Previous studies demonstrate a linear relation between donor and product granulocyte counts. The targeted granulocyte count was >20,000/μl which was met in all donors in our study and products were transfused within 1–4 hours.

Ofran et al. [11] showed that a sustained increase in neutrophil count following GTX’s (>700 cells/μl) was the only independent prognostic factor for infection-related survival. This observation might reflect a ‘favorable’ subgroup of patients, whose granulocyte consumption was modest due to a less severe infection that therefore attained a sustained ‘high’ neutrophil count. On the contrary, high increment in the neutrophil counts might suggest a true clinical efficacy of daily GTX’s as well. Our study revealed a lower increment in ANCs after granulocyte transfusion compared to other studies. The increment in ANC was higher in surviving patients suffering from active invasive infection as Ofran et al. previously reported. Higher granulocyte counts in the product in the surviving patients can be explained by higher increment in ANC after GTX in surviving patients than those who died. The two patients who died in our series might possibly have had more severe fungal infection which led to a higher neutrophil consumption. One other explanation could be that the two patients who died received a lower dosage of granulocytes which actually was the case in the presented study with higher median granulocyte numbers in the surviving patients. Finally an important concern is the possibility of alloimmunization to HLA class I or granulocyte-specific antigens or both after transfusion. Although rapid alloimmunization does not seem to occur in patients who are severely immunosuppressed it may result in refractoriness to transfusions [20, 21]. More effective rises in ANC, could also have been obtained by daily administration of granulocytes which was not possible due to the difficulties in recruiting donors.

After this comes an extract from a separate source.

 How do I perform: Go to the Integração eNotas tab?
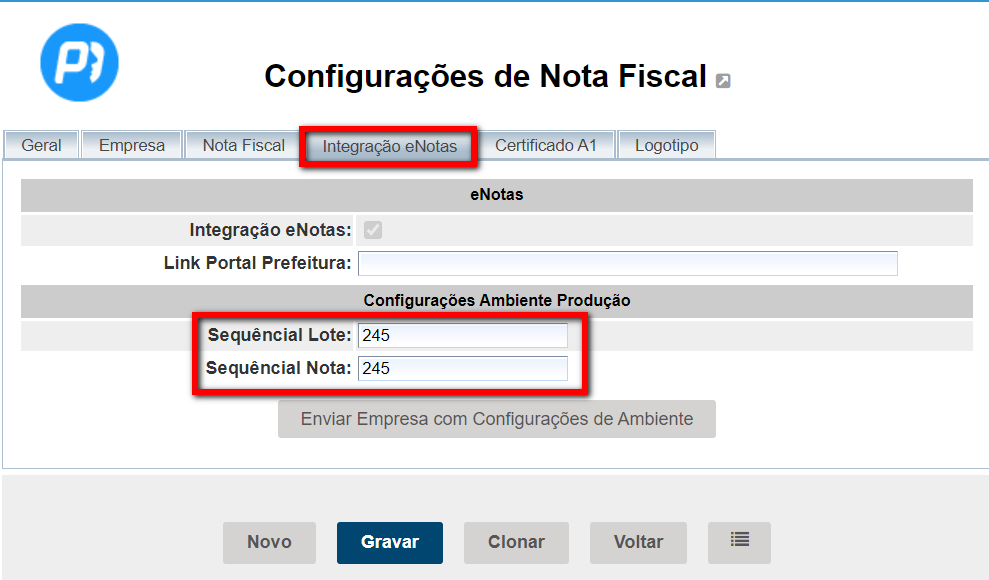tap(389, 146)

To conclude, despite the limitations of this report and the need for controlled studies granulocyte transfusions might be considered in allogeneic HSCT candidates with severe invasive fungal infections who would have a fatal course if not transplanted. Randomized clinical trials are required to draw more definitive conclusions and luckily a prospective randomized phase III study in Germany has been initiated by Dr. Huebel, Colonge, and Dr. Sachs Gieben. Furthermore, the NHLBI transfusion medicine/hemostasis clinical trials network has also launched a randomized study. We hope that the results of these two studies can turn out to be a guide in means of efficiency of this treatment modality.